The social network is doing a lot to overcome its perceived marketing hurdles, the biggest of which is the number of users and penetration. Have users Marketers definitely take note there.

“[Pinterest’s] growth may be more limited than other services, simply because what you do on Pinterest — find and pin things that you like — isn’t necessarily something that large numbers of people may want to do,” Debra Aho Williamson, principal social media analyst at eMarketer, wrote in the report. “[But] in a year when marketers are starting to worry about ‘dark social’ platforms where most conversations are private, there’s a polar opposite—Pinterest.”

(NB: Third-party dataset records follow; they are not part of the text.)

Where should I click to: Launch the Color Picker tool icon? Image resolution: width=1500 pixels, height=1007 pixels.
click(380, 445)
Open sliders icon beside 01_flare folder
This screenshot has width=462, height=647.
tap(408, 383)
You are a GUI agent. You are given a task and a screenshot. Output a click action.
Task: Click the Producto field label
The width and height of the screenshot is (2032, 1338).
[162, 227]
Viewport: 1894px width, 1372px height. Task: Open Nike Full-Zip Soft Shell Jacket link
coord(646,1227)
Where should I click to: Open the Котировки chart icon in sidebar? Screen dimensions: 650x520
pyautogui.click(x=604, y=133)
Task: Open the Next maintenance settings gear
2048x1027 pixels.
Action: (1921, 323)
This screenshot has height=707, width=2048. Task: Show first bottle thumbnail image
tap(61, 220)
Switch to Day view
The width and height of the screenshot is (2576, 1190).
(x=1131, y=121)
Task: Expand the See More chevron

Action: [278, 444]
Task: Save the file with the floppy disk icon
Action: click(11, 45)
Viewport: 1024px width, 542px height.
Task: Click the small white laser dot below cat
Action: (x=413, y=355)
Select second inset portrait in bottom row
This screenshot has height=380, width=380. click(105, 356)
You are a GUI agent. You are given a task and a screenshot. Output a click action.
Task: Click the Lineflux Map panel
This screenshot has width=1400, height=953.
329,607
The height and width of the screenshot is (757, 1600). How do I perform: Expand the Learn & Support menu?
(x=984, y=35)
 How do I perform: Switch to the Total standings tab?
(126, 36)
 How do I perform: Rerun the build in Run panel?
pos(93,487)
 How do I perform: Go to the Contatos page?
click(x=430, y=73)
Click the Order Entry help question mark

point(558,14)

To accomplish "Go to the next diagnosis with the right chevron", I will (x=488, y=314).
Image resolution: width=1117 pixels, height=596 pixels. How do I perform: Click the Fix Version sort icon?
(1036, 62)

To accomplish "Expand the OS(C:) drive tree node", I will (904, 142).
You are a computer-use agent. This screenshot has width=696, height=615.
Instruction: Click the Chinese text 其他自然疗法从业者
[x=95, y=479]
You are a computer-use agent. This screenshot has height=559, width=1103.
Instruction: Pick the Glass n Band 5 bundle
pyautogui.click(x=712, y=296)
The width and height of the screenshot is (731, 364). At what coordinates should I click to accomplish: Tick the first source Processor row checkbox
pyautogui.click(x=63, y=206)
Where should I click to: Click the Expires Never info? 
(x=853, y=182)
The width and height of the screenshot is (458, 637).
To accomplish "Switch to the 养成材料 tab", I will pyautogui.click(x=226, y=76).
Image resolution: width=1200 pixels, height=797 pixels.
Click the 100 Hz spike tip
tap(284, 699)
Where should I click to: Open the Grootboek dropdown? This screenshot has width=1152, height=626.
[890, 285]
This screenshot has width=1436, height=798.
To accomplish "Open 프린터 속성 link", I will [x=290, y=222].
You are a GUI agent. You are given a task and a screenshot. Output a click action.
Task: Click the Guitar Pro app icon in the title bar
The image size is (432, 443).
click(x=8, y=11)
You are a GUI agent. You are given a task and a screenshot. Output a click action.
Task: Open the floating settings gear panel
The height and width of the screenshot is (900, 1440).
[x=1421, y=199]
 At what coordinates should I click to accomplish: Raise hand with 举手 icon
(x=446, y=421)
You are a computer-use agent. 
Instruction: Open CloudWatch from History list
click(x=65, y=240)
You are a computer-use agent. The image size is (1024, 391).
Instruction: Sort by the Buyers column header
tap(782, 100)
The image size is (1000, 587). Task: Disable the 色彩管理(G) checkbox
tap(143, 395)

New data from eMarketer shows that Pinterest will see 47.1 million users this year, which is a hefty 11.4 percent increase year over year, which isn’t surprising as the Pew Internet Research Project ranked Pinterest as the 2nd fastest growing social platform just behind Instagram. This means that more than a quarter of total social network users in the US will be on Pinterest, with almost as many using it on a monthly basis. When put in that perspective, it is understandable that there’s a flurry of interest.

It may surprise you that while Pinterest has the reputation of being a mostly female platform that the network sees equal gender splits in India, South Korea, Japan and Brazil. The company is on track to see that 20 percent of its users is male by 2019.

“Pinterest has a lot of work to do to become a major player in digital advertising. Early results from its advertising tests have been generally positive, and its user interface has been a defining and differentiating characteristic for the platform since it exploded onto the scene in late 2011,” says eMarketer.